Risk factors include individuals over the age of 60 or below the age of 5, diabetes mellitus, renal or adrenal insufficiency, hypoparathyroidism, cystic fibrosis, immunosuppression, HIV, crowding (military recruits and college residents), recent exposure to those with meningitis, etc. The symptoms have a rapid onset and include fever, chills, mental status changes, nausea, vomiting, photophobia, severe headache, and meningismus (stiff neck). Additional symptoms include agitation, bulging fontanelles, decreased consciousness, tachypnea, poor feeding or irritability in children, and opisthotonos (unusual posture, with head and neck arched backwards).

To confirm a diagnosis, a lumbar puncture (spinal tap) should generally be performed on anyone suspected of meningitis to sample and culture the CSF for abnormal cell counts, glucose, and protein. Other diagnostic tests include blood culture, chest x-ray, and MRI or CT scan of the head. The underlying cause of the meningitis needs to be determined to administer proper treatment and define the severity of each case. Unlike bacterial meningitis, viral meningitis usually does not involve treatment and patients generally recover within two weeks; however, in certain instances (such as with the herpes simplex virus) antiviral medications may be indicated.

Antibiotic treatment for bacterial meningitis is dependent on the underlying bacterium. By treating the most common types, the risk of dying is reduced to below 15%. Symptoms such as brain swelling, shock, and seizures are treated with other medications and intravenous fluids. Possible complications of meningitis include brain damage, subdural effusion, hearing loss, hydrocephalus, and seizures. To prevent contraction of meningitis, the meningococcal vaccination is recommended for populations at risk.

Task statement:
According to the meningitis text, within what time do patients with viral meningitis generally recover?

Raw data:

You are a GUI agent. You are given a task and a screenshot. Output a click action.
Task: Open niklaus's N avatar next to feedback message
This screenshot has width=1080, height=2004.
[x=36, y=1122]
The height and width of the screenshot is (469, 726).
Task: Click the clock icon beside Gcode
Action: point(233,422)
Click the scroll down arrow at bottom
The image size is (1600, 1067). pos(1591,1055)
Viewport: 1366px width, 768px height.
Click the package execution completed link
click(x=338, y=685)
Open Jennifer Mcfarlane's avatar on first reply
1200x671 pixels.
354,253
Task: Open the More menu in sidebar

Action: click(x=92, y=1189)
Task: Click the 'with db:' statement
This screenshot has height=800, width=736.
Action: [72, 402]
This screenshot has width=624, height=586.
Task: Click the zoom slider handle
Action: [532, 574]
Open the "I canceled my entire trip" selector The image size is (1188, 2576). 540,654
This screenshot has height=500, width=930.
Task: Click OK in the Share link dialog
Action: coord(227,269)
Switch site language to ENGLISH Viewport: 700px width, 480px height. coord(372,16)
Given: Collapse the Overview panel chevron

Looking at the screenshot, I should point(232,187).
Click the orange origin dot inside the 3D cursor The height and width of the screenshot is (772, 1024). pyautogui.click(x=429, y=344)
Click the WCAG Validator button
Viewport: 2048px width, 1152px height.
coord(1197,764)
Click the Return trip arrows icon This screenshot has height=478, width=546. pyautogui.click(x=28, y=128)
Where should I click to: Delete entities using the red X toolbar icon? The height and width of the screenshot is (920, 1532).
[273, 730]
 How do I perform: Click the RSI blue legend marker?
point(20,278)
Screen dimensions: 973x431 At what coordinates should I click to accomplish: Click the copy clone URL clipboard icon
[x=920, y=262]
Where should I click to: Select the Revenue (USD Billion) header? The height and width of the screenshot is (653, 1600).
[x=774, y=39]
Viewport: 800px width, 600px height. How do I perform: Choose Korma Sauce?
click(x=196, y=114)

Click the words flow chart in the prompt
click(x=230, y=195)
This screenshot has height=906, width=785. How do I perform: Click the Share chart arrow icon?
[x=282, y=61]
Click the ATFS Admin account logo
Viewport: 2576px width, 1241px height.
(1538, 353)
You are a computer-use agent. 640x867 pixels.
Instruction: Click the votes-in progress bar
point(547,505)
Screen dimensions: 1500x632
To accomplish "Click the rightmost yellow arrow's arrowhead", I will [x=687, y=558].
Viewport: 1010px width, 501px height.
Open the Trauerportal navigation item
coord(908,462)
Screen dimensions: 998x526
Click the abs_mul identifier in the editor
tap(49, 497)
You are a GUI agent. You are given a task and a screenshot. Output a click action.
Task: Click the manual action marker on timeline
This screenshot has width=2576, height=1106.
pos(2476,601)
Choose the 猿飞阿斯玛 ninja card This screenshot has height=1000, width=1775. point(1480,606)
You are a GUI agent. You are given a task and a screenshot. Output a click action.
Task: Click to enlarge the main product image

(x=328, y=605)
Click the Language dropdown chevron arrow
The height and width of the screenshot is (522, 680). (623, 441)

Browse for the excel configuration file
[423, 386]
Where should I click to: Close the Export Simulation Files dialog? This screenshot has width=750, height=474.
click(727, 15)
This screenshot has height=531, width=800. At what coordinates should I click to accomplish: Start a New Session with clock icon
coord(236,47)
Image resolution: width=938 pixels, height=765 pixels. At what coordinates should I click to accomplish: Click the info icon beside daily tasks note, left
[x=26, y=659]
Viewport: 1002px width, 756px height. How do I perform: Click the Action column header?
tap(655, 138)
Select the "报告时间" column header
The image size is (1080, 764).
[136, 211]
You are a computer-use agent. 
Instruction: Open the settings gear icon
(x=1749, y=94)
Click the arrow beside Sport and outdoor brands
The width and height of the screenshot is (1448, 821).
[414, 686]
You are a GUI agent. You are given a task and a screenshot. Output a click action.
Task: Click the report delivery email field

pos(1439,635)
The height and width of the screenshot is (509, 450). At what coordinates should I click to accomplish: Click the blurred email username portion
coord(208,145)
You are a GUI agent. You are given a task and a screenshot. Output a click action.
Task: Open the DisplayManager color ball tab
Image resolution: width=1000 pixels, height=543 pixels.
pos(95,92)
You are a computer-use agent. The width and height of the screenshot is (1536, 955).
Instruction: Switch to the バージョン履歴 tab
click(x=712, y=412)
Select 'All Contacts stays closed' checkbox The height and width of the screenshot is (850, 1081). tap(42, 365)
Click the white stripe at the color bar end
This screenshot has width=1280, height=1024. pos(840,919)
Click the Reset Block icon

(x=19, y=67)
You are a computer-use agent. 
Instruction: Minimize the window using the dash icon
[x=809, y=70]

Answer box:
Within two weeks.